Melanie Thernstrom, in her book The Pain Chronicles, describes that in recent centuries, the question that doctors ask their patients has shifted from “What happened?” to “Where does it hurt?” It’s a subtle shift, but one that reveals a dramatic reorientation of perspective. No longer is the doctor asking the patient to tell their story about how they’ve ended up in the exam room, with all its starts, stops, hesitations, and implied meanings. Doctors now completely bypass patient understandings and instead hone in on the physical problem, minus patient narrative.
My own countless doctors’ visits attest to this fact. I would go into the exam room prepared to explain to the doctor when my ankle pain started, how I think it started, what I’ve tried to do for self-care, and my questions. Oftentimes, before I got a chance to get out more than a few sentences, the doctor would jump in. “Okay, take off your shoes and socks. Does this hurt? Can you rotate your ankle this way? Resist when I try to push your foot this way. Okay, now get up and try to stand on your toes. Hm…okay, take two ibuprofen three times a day for two weeks and it should be fine.” Before I could re-gather myself to ask questions, the doctor would be gone.
This description is only a slight exaggeration of my experiences. In short, the treatment of many doctors has left me feeling voiceless, like an inanimate object squeezed into a too-short time slot, cursorily poked at, and then ejected from the exam room right in time for the next inanimate object to arrive, and not a minute over.
My friend in her second year of medical school pointed out to me that a lot of the problem is the whole health care system in the United States. Unless they run their own practice, doctors don’t have a lot of say over how much time they are allotted to spend with each patient, and they are required to see a certain amount of patients a day in order to satisfy the group or hospital requirements. The system of which doctors are a part, willingly or not, simply doesn’t give them much wiggle room to take a more personal approach. I agree. I think the system needs to change.
Beyond the logistics of the system, however, lies a deeper issue of epistemology – that is, how knowledge is arrived at. Western medicine has evolved such that knowledge is believed to lie in concrete physical facts which can be measured, compared, quantified. Pain is rated on a scale of 1-10. (I’ve always disliked having to reduce my experience of pain to a number.) To be sure, numbers are helpful, and without such cut and dried measurements and processes, we might still be getting bled and leeched every time we saw the doctor.

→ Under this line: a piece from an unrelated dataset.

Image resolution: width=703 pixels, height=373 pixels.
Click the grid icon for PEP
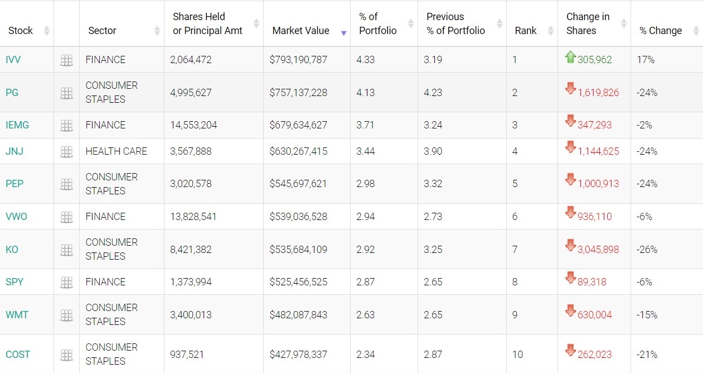pyautogui.click(x=66, y=184)
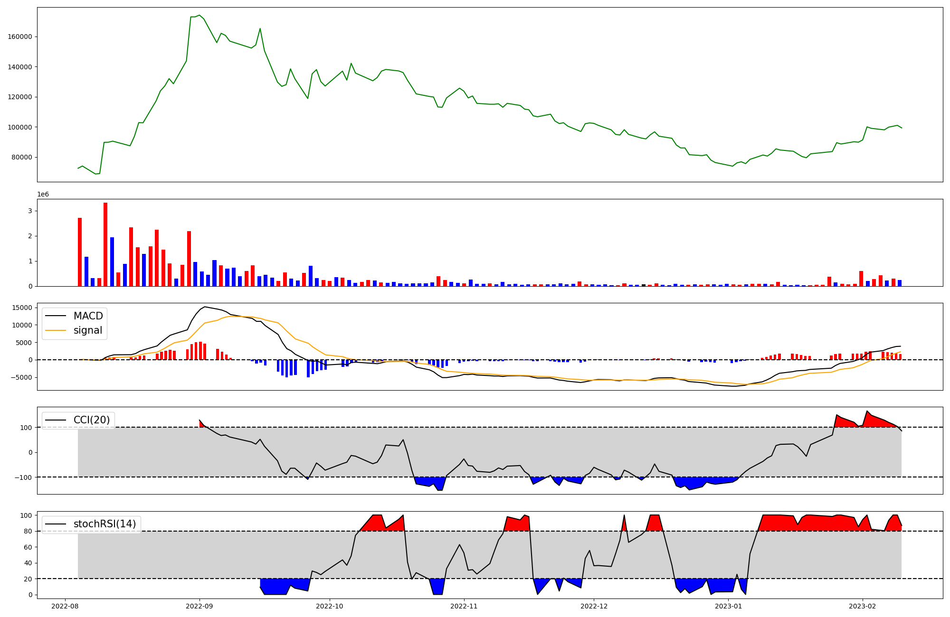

The problem with numbers and cold measurements, though, is that human experience often gets cast to the wayside. How has the stroke affected Mrs. Farhad’s life? Does she see it as an act of God, something that she should resign herself to, or as a result of diet and lifestyle, something that she can gradually improve upon?
What patients themselves make of their ailments matters, not just for treatment, but also because how they interpret their experience through the matrix of their own cultural and metaphysical understandings of the world is a kind of truth. It is the truth of their everyday existence, of how they live their lives. Even if it is not the lens a medical professional uses to diagnose and treat maladies, this does not mean that it is irrelevant.
What am I asking for, then? I am asking that doctors listen to their patients. Not just listen to the number at which they rate their pain, but listen for what their pain means to them, how it has changed their lives, what it does to their sense of self. I am asking that doctors step down from their pedestals of lofty, scientific training and approach their patients in a collaborative eye-to-eye relationship. I am also asking them to take into account different kinds of knowledge – personal experiential knowledge and not just abstract textbook knowledge. Bottom line, I am asking that doctors treat their patients as human beings whose voices matter.